Chief supply chain officers (CSCOs) have once-in-a-generation opportunity to pivot from cost-focused reactive operations to running a resilient and agile value chain. In the past three decades, supply chain operations have expanded across the globe, incorporating multiple partners, cultures and systems. As a result, CSCOs have long struggled to answer many questions in real time.

As explained in the recent IBM Consulting paper “Building intelligent, resilient and sustainable supply chains,” even a well-run supply chain has weaknesses that can leave companies asking: Where are my orders? What is currently in manufacturing? Do I have a supply shortage, and how do I mitigate it?  When will the orders arrive at my distribution center or at my customer’s front door? What is in the container I’m tracking?

This lack of visibility means that most supply chain operations are fundamentally reactive—constantly catching up with events. Research from the IBM Institute for Business Value has shown that Fortune 500 companies lose anywhere from 2% to 5% of revenue due to misplacement of inventory or production of incorrect SKU and channel mix.

This isn’t tenable. The supply chains of the future will need intelligence, speed and agility to meet growing expectations of consumers and B2B partners. The next generation of supply chains embedded with exponential technologies will be able to predict, prepare and respond to rapidly evolving demand and a continually changing product and channel mix.

As companies mature their digital twin, prescriptive and cognitive capabilities, they have an opportunity to improve supply chain productivity by 10–15%, eliminate non-value-add work by 50–60% and improve their disruption response time from days to hours or minutes.

Cognitive supply chains harness data as fuel to build resilience and agility into their processes. A strong data foundation is an essential first step, but companies must further build capabilities in three areas to provide end-to-end visibility, optimization of upstream and downstream processes and simulations of scenarios and alternatives based on margin optimization or service level attainment.

When IBM focused on building these capabilities internally, it brought dramatic improvements. IBM employs supply chain staff in 40 countries, collaborating with hundreds of suppliers to make hundreds of thousands of customized customer deliveries and service calls in over 170 countries.

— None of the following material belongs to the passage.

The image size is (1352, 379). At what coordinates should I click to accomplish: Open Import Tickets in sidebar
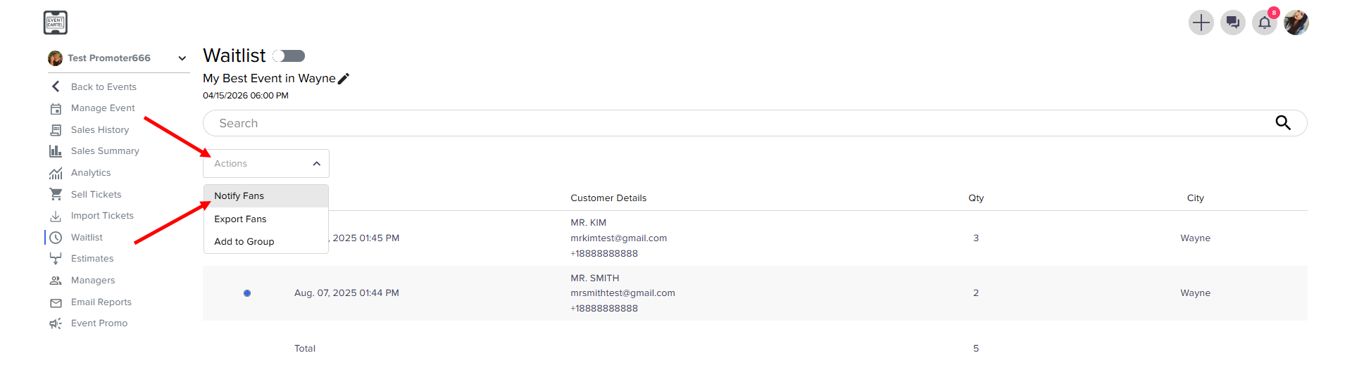click(102, 216)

In building the world’s first cognitive supply chain, IBM moved from inefficient, siloed, manual systems to one integrated system augmented by AI. For more detail, read the case study.

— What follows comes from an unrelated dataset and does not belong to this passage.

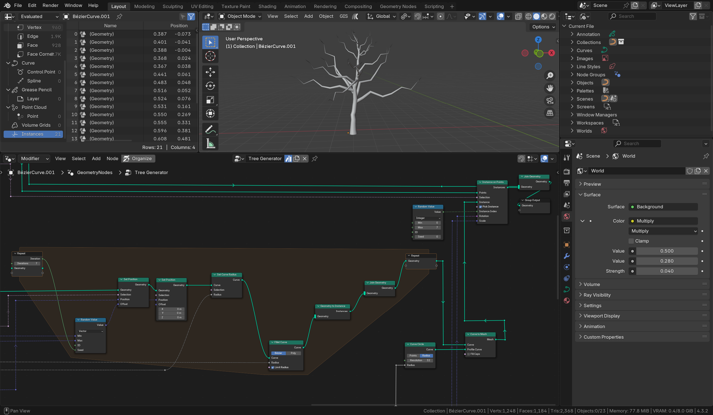Open the Modifiers wrench properties tab

[566, 256]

In the cognitive supply chain, rote work is reduced or eliminated, while an integrated supply chain picture emerges from multiple solutions, including a cognitive control tower, cognitive advisor and demand-supply planning and risk-resilience solutions. The end result is real-time, intelligent supply chain visibility and transparency.

The systems also sense and respond to changes in demand as they happen and simplify the automation of supplier management. On a minute-by-minute basis, employees have immediate access to the information they need to identify and mitigate disruptions.

Since its cognitive supply chain became operational globally, IBM has saved USD 160 million related to manufacturing optimization, reduced inventory costs, optimized shipping costs, better decision-making and time savings.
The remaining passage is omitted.